* [Exercise goal]: Copy task, pictures excluded: set down exactly the lines from the one containing "The width and height of the screenshot is (843, 410)." to the end of the data below.

* [Dataset entries]:
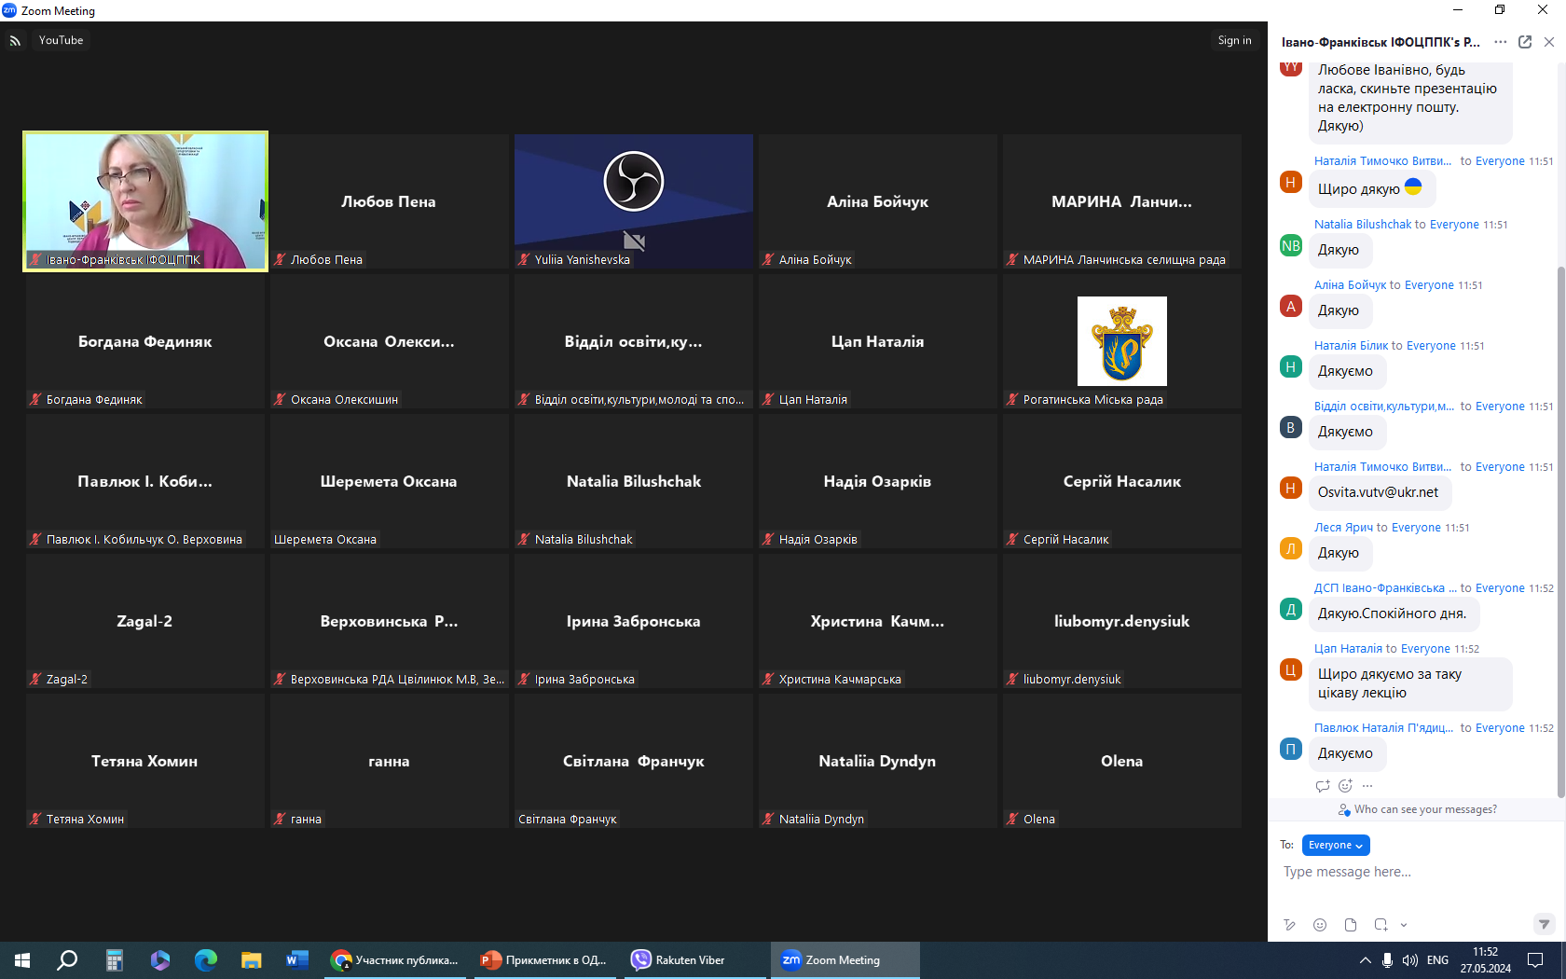Add emoji reaction to last chat message

(x=1345, y=786)
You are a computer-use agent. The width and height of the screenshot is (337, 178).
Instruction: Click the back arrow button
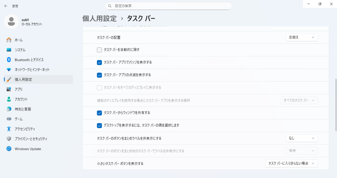(x=6, y=6)
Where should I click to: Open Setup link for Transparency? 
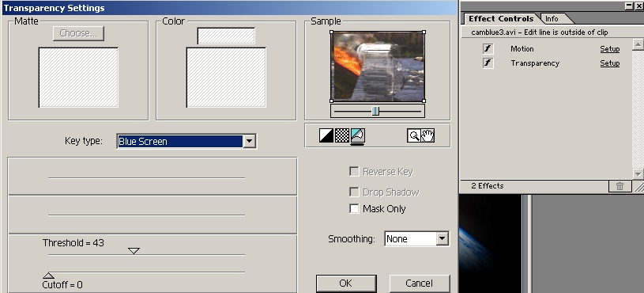609,63
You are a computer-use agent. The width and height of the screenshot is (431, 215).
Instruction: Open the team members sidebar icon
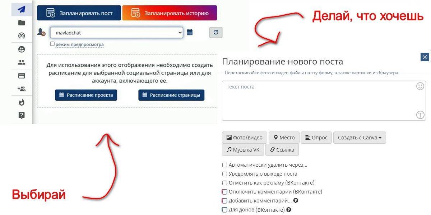point(22,62)
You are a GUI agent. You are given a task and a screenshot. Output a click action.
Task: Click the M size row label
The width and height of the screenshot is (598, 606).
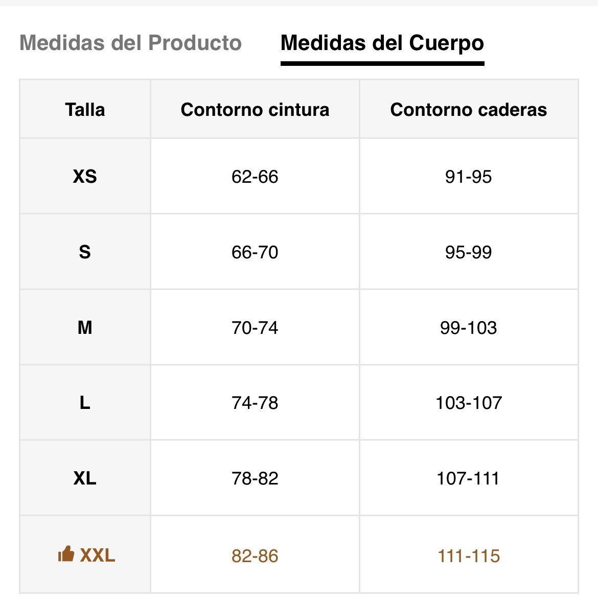pyautogui.click(x=85, y=328)
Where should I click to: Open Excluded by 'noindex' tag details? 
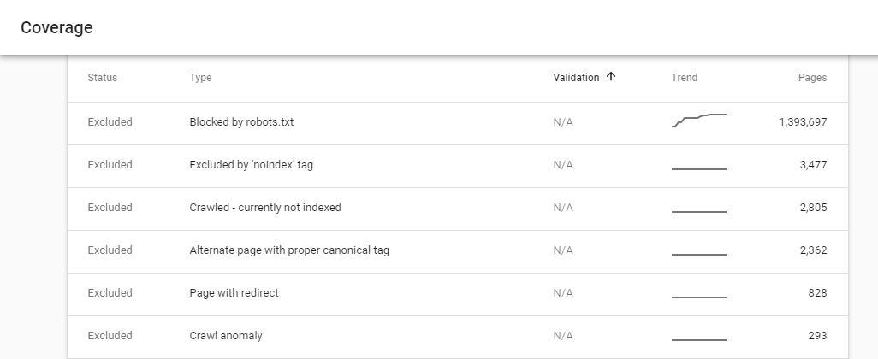251,165
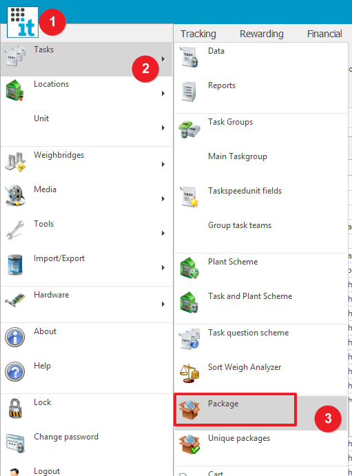Select the Plant Scheme greenhouse icon

tap(189, 268)
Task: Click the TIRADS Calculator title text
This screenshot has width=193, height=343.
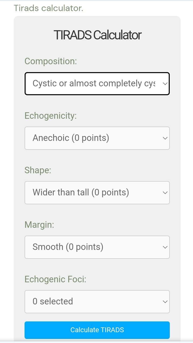Action: [x=97, y=35]
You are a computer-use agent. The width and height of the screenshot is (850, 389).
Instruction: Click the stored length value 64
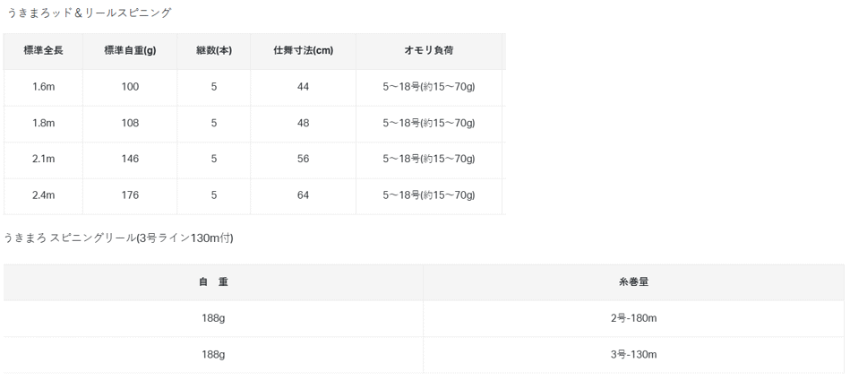tap(303, 195)
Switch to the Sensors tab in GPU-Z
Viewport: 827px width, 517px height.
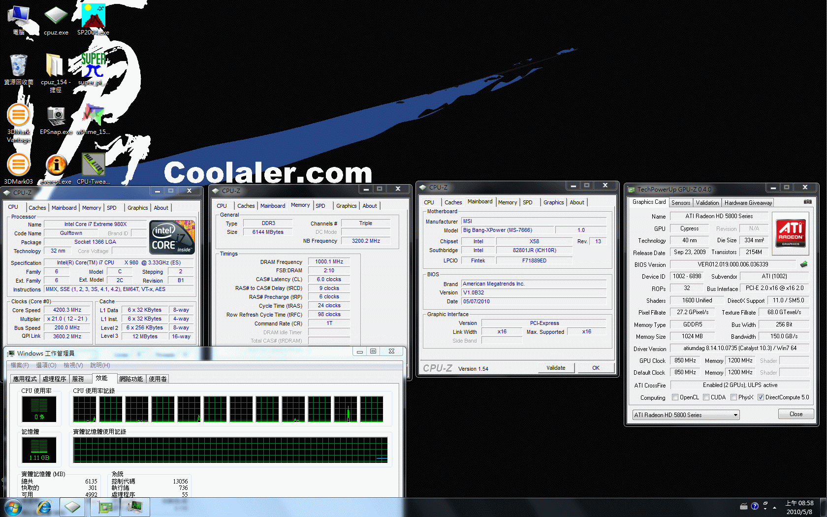681,203
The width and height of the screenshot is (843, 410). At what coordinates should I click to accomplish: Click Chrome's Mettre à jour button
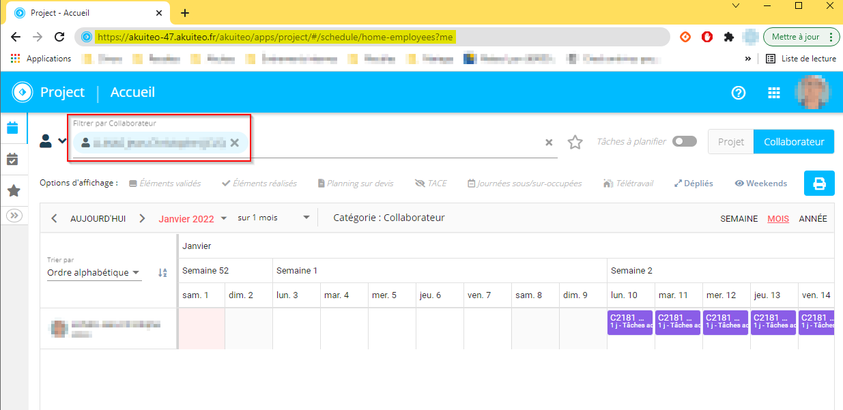[801, 37]
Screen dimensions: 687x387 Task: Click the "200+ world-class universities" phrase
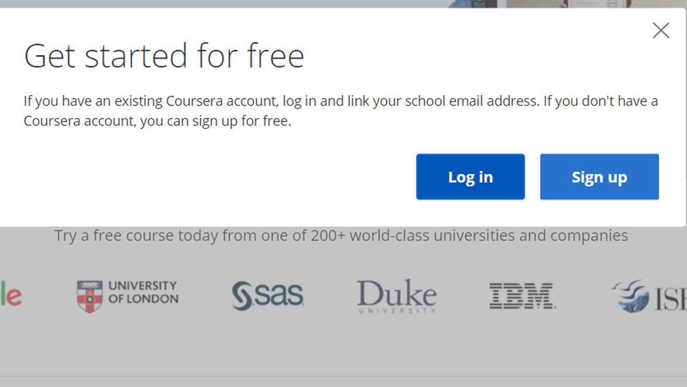(x=413, y=236)
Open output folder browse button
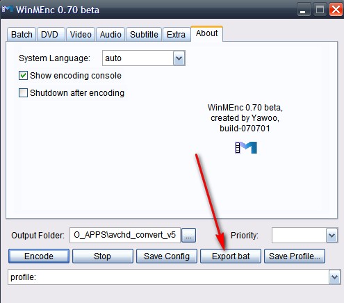The height and width of the screenshot is (303, 344). click(188, 236)
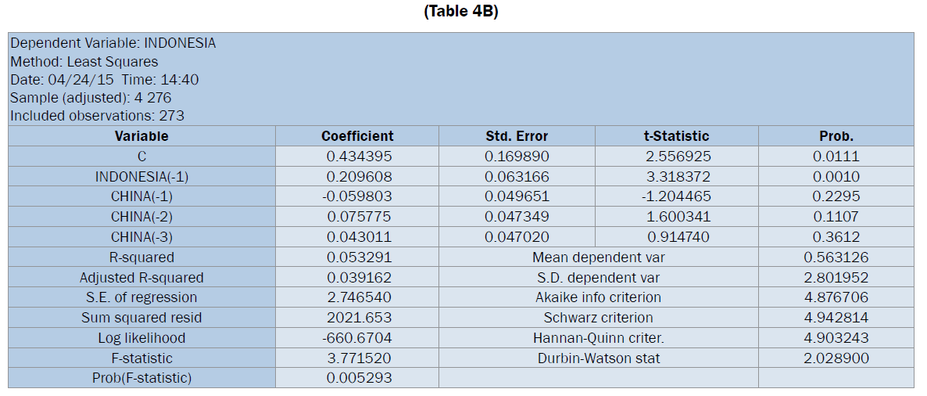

* [Answer to this task]:
The width and height of the screenshot is (843, 410). At what coordinates should I click to accomplish: Click Chrome's Mettre à jour button
[801, 37]
Screen dimensions: 687x387 Task: Click the "200+ world-class universities" phrase
(x=413, y=236)
Open output folder browse button
The height and width of the screenshot is (303, 344). click(188, 236)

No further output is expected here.